Coming from poverty, we didn’t always have enough – money, food, light, electricity, hot water, love – I understand that this is what I’m feeling when I feel out of sorts. Rationally, I know I’m going to be fine, I’ve always been fine. But my pure animal instincts* do not understand that I am going to be fine. So in my case I stock up. I get ready for the other shoe to drop, for the lights to go out, or the barn to burn down.
I used to think if I had a house, money in the bank, and a decent car, I’d feel safe. It was always the struggle to get them. Then when I had those things – what? – nothing had changed. I still didn’t feel safe. I had to go deeper to find what I really needed and that was to know myself a bit better, to understand what I was doing when I was stocking up and how there might not be the same need now.
A life truly lived constantly burns away veils of illusion, burns away what is no longer relevant, reveals our essence, until, at last, we are strong enough to stand in our naked truth ~ Marion Woodman
By going deeper, asking myself what it really takes for me to feel safe, I’ve learned safety is something I carry with me, inside me.
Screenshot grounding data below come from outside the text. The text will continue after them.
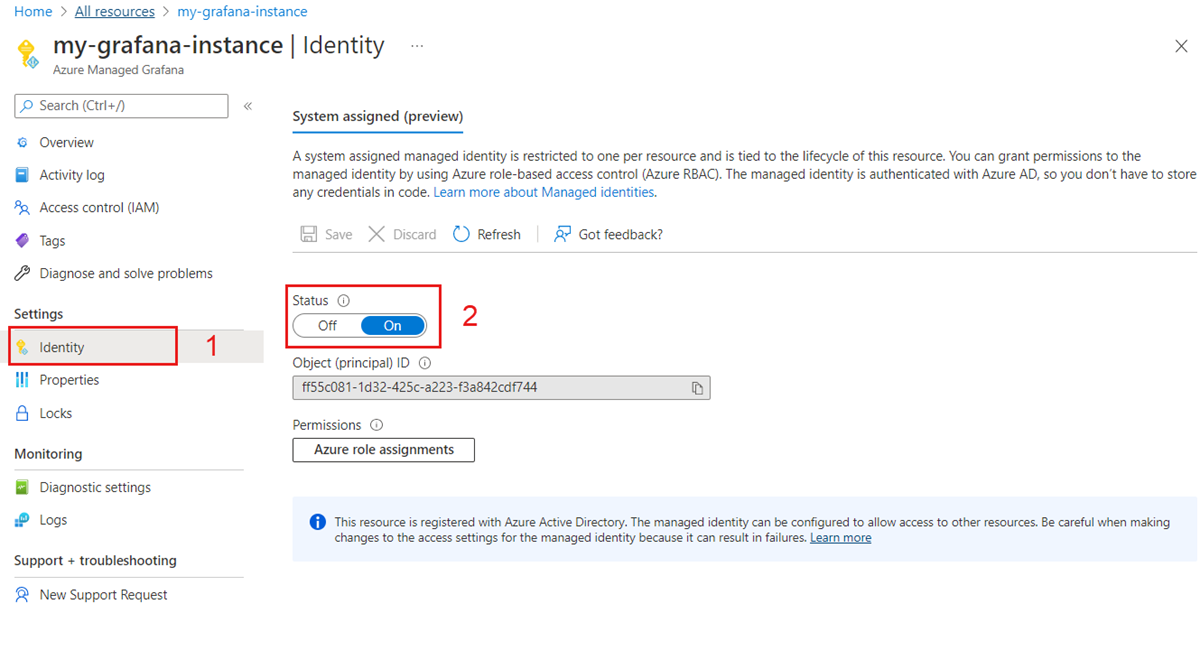Screen dimensions: 1200x669
Task: Close the Identity blade
Action: (x=1180, y=46)
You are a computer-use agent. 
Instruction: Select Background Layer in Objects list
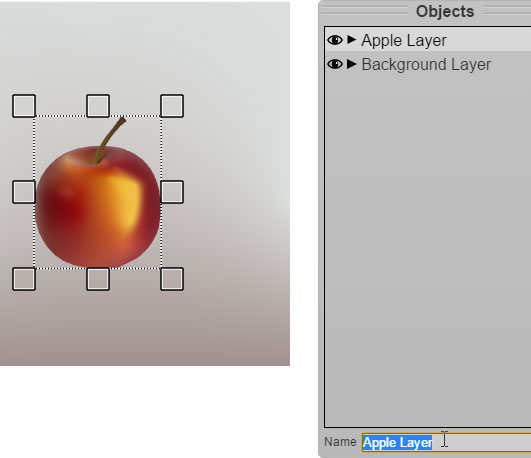tap(428, 64)
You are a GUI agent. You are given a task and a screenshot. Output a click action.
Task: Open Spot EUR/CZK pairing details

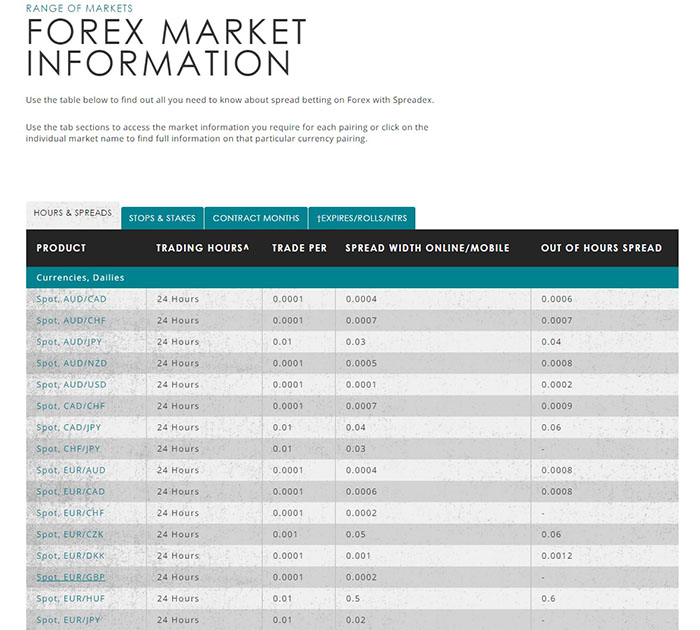pos(71,535)
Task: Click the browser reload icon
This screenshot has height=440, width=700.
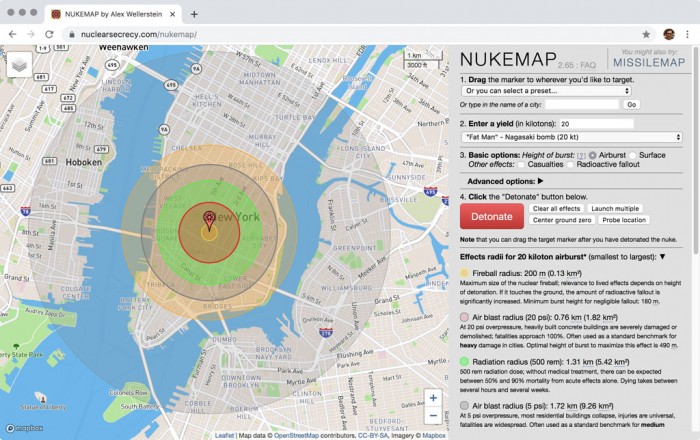Action: (x=51, y=34)
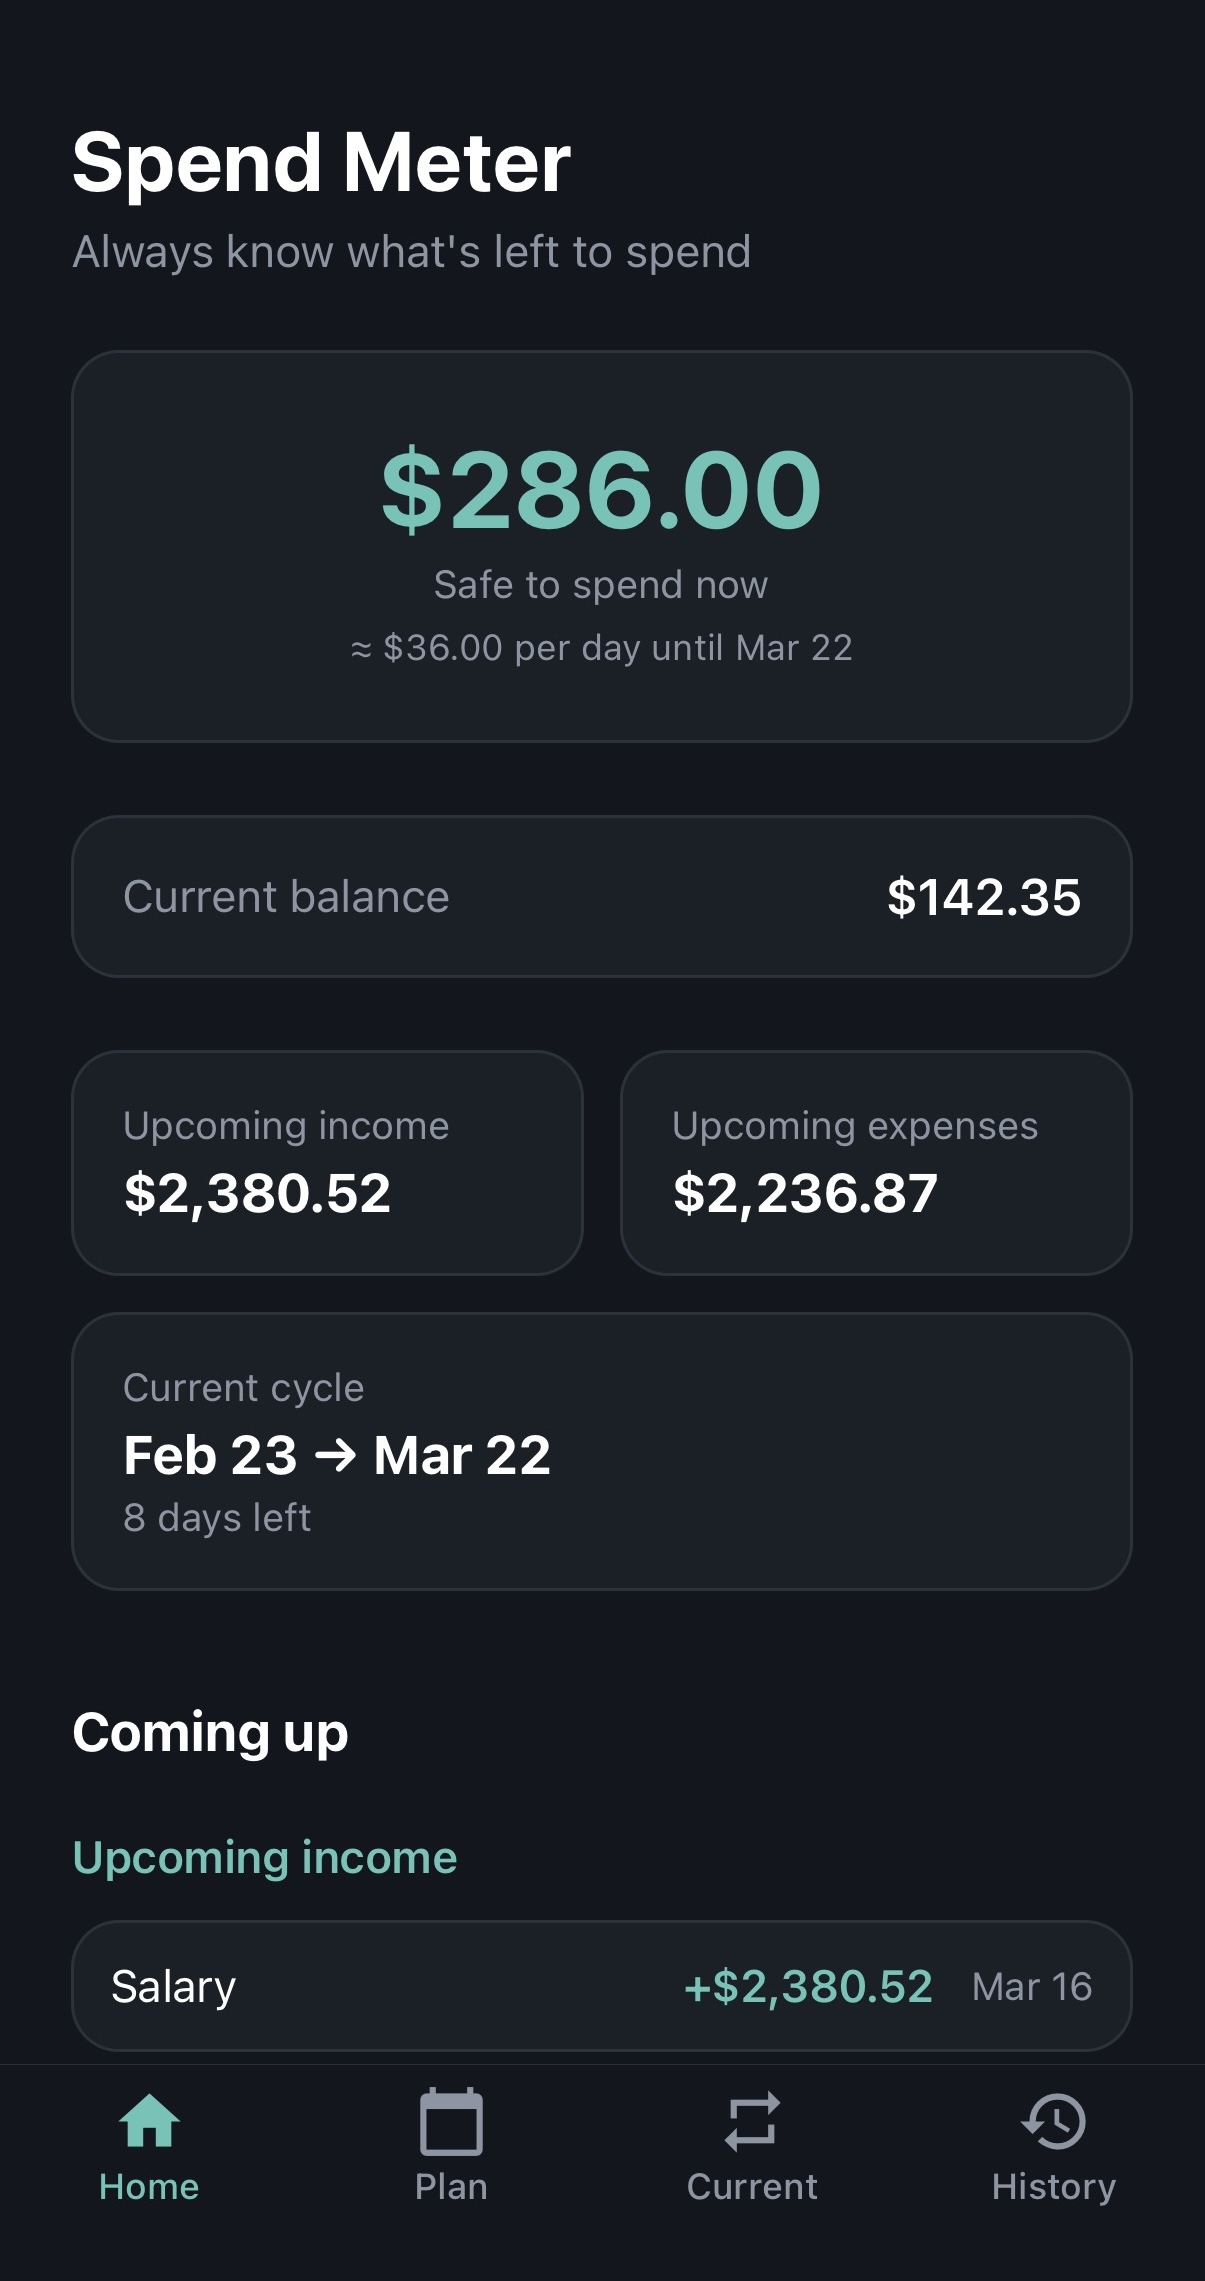This screenshot has height=2281, width=1205.
Task: Tap the Home house icon
Action: (x=149, y=2120)
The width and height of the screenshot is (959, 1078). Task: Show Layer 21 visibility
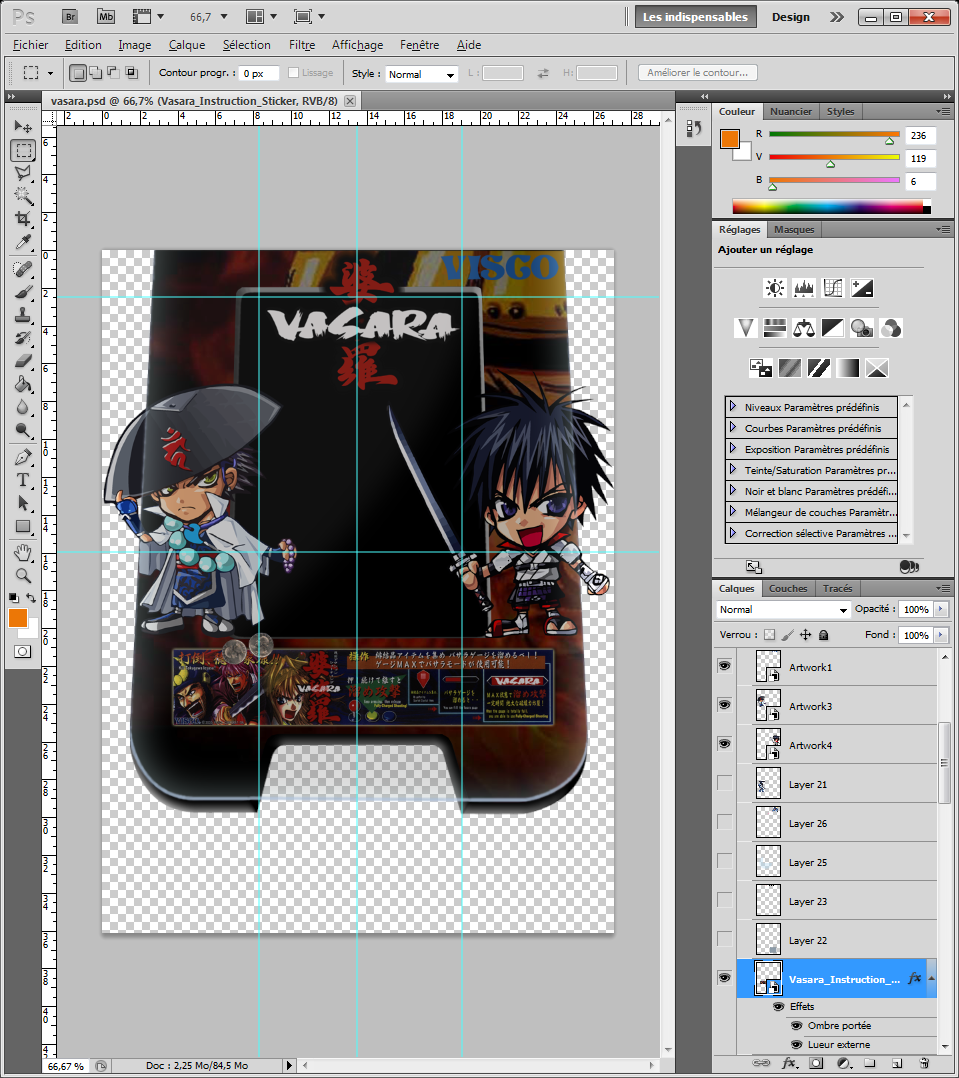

I had to drop the illusion that more was making me safe. I don’t need anything else to make me feel safe but me.
Me = Safe.
Don’t get me wrong, I believe that if I need to stock up, I will. I’m not denying myself the right to feel safe, only questioning my own motives about what safety means. Old habits and the old stories we tell ourselves die hard.
Be easy on yourself when you need to, but there is something powerful in asking the question – What illusions are holding you back from truly living?
What makes you feel safe? What old stories are you telling yourself?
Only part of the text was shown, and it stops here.